<<<<

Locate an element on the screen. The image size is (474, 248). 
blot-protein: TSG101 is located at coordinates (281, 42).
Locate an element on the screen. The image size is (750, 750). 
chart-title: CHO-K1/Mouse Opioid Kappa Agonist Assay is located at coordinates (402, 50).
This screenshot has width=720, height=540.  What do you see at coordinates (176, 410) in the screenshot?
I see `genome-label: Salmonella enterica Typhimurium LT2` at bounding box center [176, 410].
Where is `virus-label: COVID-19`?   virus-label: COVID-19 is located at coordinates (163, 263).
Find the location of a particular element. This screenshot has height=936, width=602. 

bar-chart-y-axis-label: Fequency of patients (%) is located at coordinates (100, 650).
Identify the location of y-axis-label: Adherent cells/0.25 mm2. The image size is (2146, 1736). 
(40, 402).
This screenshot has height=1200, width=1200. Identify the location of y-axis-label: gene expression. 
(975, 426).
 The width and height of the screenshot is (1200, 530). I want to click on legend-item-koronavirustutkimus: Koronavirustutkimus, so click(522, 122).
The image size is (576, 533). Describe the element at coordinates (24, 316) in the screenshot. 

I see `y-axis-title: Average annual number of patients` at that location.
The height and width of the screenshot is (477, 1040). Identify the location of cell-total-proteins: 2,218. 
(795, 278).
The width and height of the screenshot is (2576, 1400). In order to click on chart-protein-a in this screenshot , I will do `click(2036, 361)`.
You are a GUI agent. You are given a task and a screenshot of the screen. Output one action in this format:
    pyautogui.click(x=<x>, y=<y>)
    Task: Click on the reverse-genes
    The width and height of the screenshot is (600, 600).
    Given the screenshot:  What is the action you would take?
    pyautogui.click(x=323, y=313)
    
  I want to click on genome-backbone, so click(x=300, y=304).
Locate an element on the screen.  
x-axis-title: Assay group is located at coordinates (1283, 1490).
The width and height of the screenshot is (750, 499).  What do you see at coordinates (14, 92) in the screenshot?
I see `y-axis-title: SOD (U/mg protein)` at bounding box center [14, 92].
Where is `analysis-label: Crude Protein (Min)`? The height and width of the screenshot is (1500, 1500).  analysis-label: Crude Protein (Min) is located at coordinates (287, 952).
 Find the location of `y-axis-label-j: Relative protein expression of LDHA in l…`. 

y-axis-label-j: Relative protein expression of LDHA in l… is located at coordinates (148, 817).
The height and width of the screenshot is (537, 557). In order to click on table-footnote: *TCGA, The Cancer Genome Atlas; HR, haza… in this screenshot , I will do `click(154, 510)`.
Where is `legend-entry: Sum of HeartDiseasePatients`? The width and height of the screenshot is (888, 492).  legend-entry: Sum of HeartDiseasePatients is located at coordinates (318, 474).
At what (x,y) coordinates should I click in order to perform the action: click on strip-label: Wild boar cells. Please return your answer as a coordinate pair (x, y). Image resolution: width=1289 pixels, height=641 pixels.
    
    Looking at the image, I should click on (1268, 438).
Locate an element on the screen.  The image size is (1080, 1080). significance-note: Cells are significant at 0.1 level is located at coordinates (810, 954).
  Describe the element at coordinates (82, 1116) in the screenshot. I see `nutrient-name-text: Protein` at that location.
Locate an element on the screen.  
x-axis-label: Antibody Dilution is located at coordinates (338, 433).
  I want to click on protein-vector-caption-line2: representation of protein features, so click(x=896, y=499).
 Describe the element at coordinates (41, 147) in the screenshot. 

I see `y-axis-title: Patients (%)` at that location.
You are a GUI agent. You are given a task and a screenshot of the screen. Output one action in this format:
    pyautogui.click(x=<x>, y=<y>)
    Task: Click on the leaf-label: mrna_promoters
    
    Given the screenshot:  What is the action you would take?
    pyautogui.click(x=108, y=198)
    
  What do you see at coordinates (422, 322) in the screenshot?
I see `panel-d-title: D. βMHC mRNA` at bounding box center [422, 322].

>>>>

Please say how many lines in the records above contain the string "will", giving no other words.

Task result: 2